Les termes faisant référence au nouveau message de McVey comme « agenda anti-réveillé » et « Tzar du bon sens » sont de l’herbe à chat de GB News, et le genre de chose qui nuit au discours public en poussant une division binaire simpliste entre ceux qui sont « réveillés » et les « anti-réveillés ». -réveillé ».
Pour référence, McVey a été renvoyée de l’équipe ministérielle de Boris Johnson en 2020 (ce qui, compte tenu du désastre, est spectaculaire) et a co-animé une émission sur GB News aux côtés de son mari, Philip Davies – également député conservateur. Il convient de noter qu’elle était encore ministre du Logement lorsqu’elle a accepté le poste de GB News et qu’elle n’a pas d’abord demandé l’autorisation de l’organisme de surveillance anti-corruption – ce qui, selon l’organisation Acoba, a enfreint les règles du lobbying.
Le programme était un mélange de plats de droite, y compris des attaques contre les « universités éveillées » et la raison pour laquelle le Royaume-Uni ne devrait pas s’excuser pour les atrocités historiques.
En gardant à l’esprit ses antécédents, voici ce que le « bon sens » signifie pour McVey.
Cela signifie une éducation anti-LGBT. Lors de sa campagne à la direction du Parti conservateur en 2019, elle a exposé son point de vue selon lequel les parents devraient pouvoir empêcher leurs enfants d’apprendre les relations homosexuelles – ce sur quoi ses collègues du cabinet de l’époque ont fait sourciller, notamment Justine Greening, qui a déclaré : « Vous ne pouvez pas choisir. sur les droits de l’homme et l’égalité.
Cela signifie signer en 2022, aux côtés de 40 députés conservateurs, une lettre approuvant le groupe de campagne thatchérien Conservateur Way Forward et son rapport selon lequel la suppression des agents chargés de la diversité et de l’inclusion pourrait permettre aux contribuables d’économiser plus de 500 millions de livres sterling et de récupérer un million de jours de travail « perdus » pour formation à la diversité.

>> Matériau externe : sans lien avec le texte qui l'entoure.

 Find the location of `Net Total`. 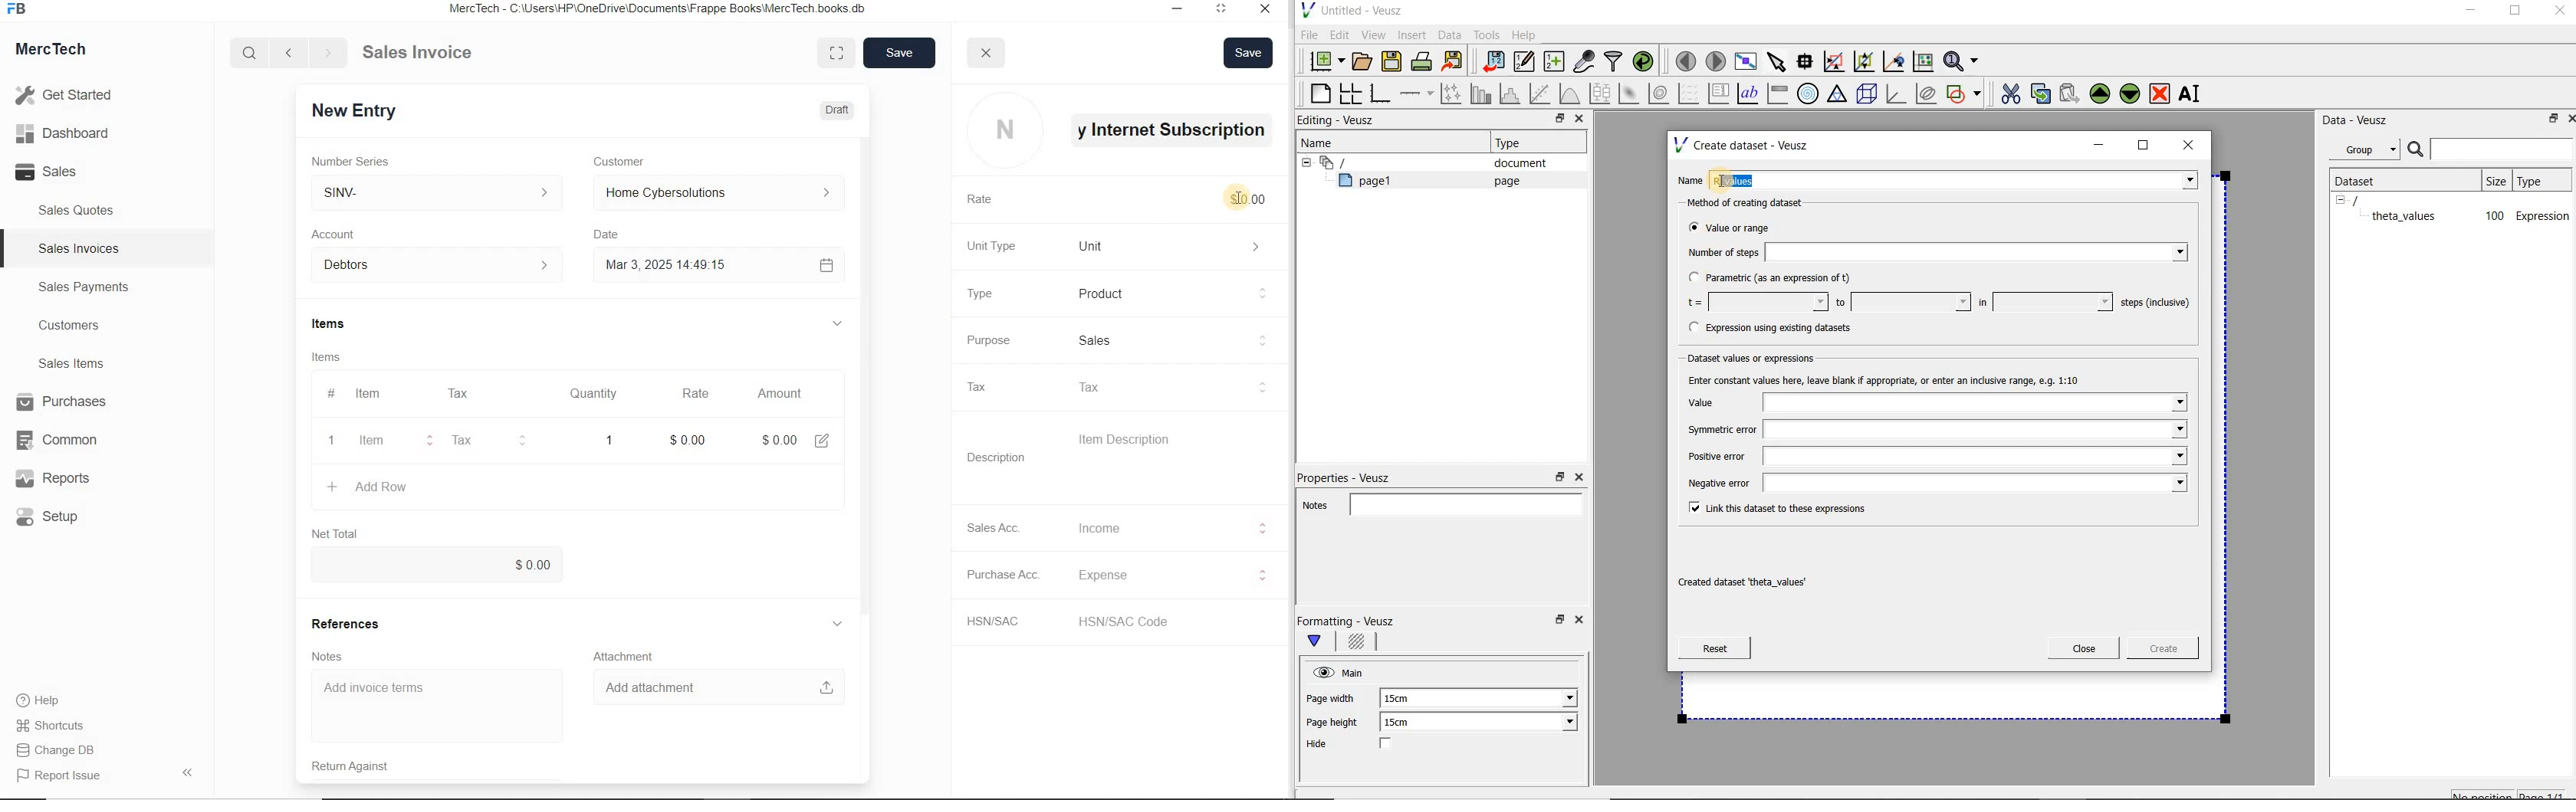

Net Total is located at coordinates (334, 533).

Cela revient à décrire les confinements liés au Covid comme imposant un « contrôle de type communiste sur le public ».
Fais-en ce que tu veux.
Selon le tabloïd The Sun, la mission de « s’attaquer au fléau du wokery » est simplement un moyen d’adopter davantage une stratégie trumpienne consistant à utiliser une rhétorique de division pour gagner des électeurs.

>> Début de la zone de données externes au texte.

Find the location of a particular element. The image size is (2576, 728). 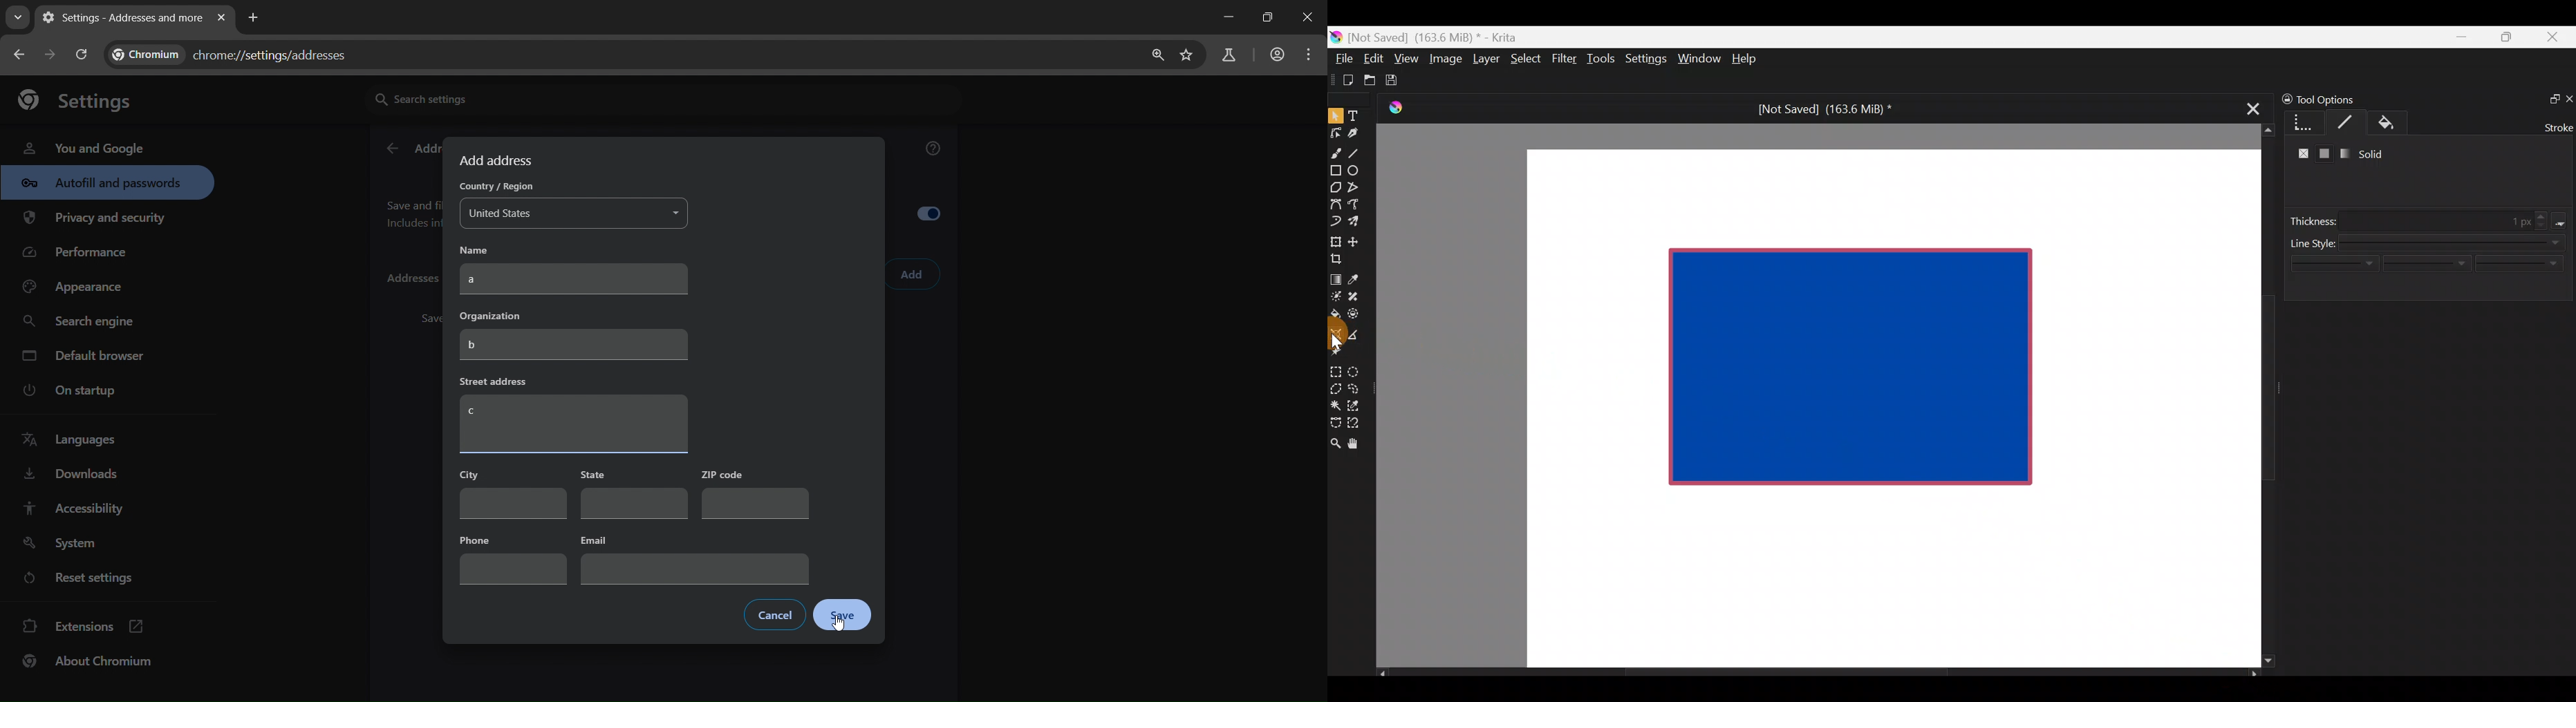

Polygonal section tool is located at coordinates (1335, 385).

Il s’agit d’une tactique toxique consistant à jouer de la politique avec la vie des gens et à détourner l’attention de questions bien plus urgentes comme la pénurie de logements abordables, la flambée des factures d’énergie et des niveaux de vie et de pauvreté épouvantables – ce qui, selon les Nations Unies, pourrait en fait constituer une violation des le droit international, en raison de l’incapacité du gouvernement à aider les gens.
Le bon sens et l’éveil consistent à l’origine à traiter les gens de manière équitable.

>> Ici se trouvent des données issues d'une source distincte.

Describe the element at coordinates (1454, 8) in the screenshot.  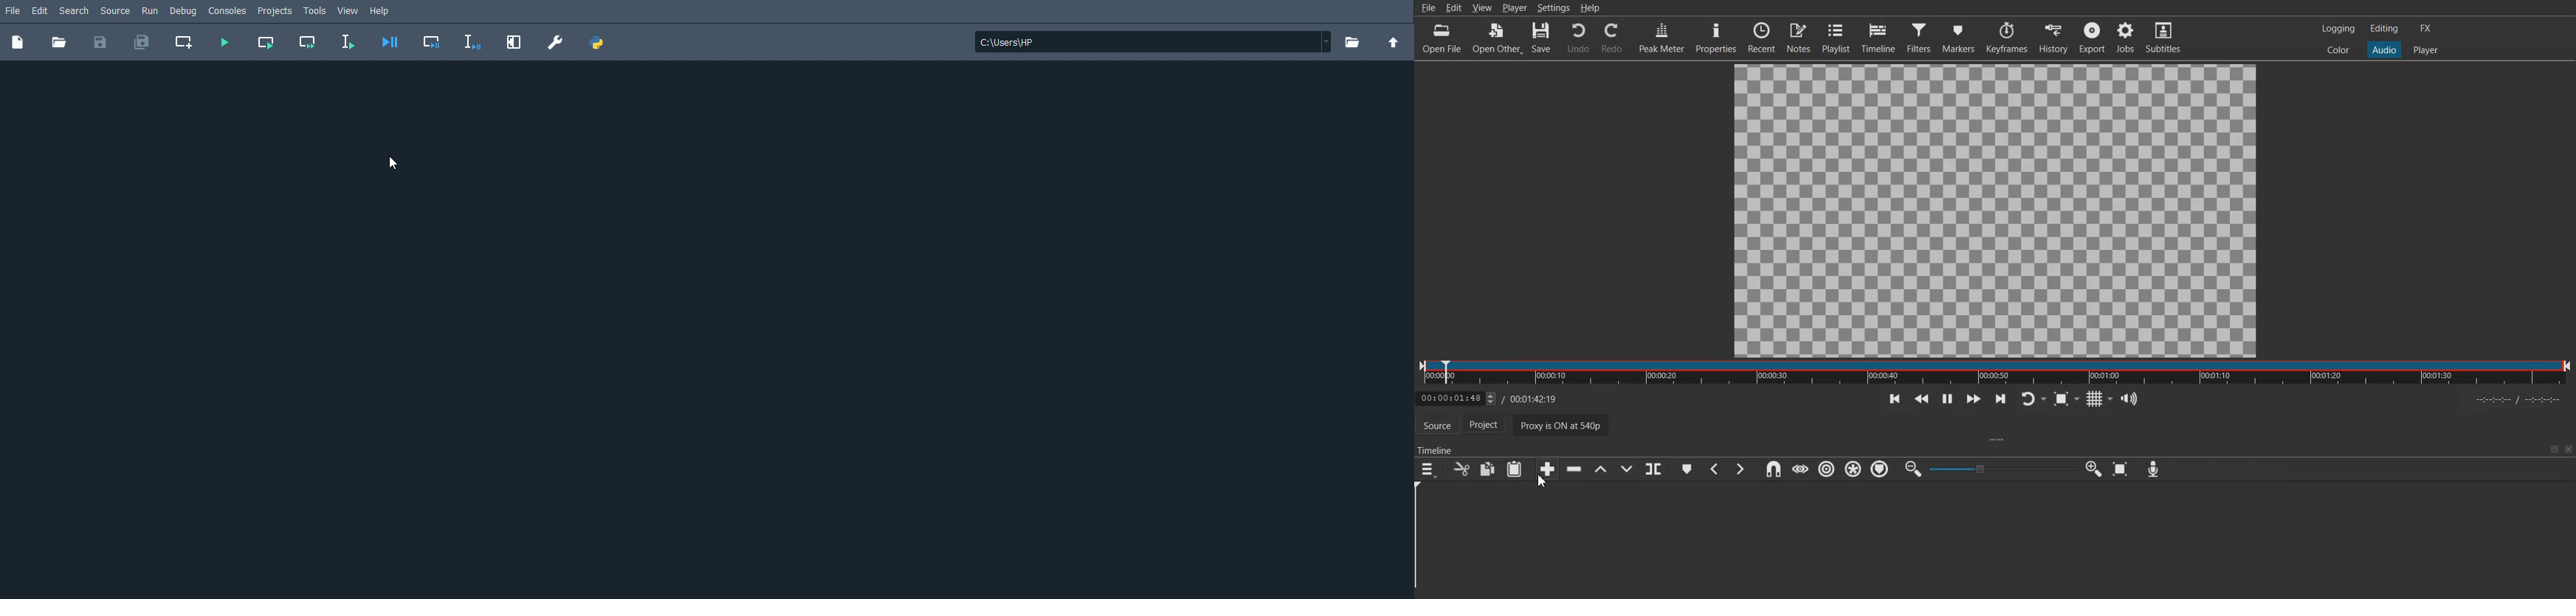
I see `Edit` at that location.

Sous la direction de quelqu’un comme McVey, on a l’impression que cela ne fera que semer la division et promouvoir l’ignorance sociale à travers la simplification de sujets nuancés. Tout cela sous le prétexte de mener davantage de guerres culturelles pour augmenter les chances électorales.
Cette scène dans Twin Peaks semble vraiment relaxante en ce moment.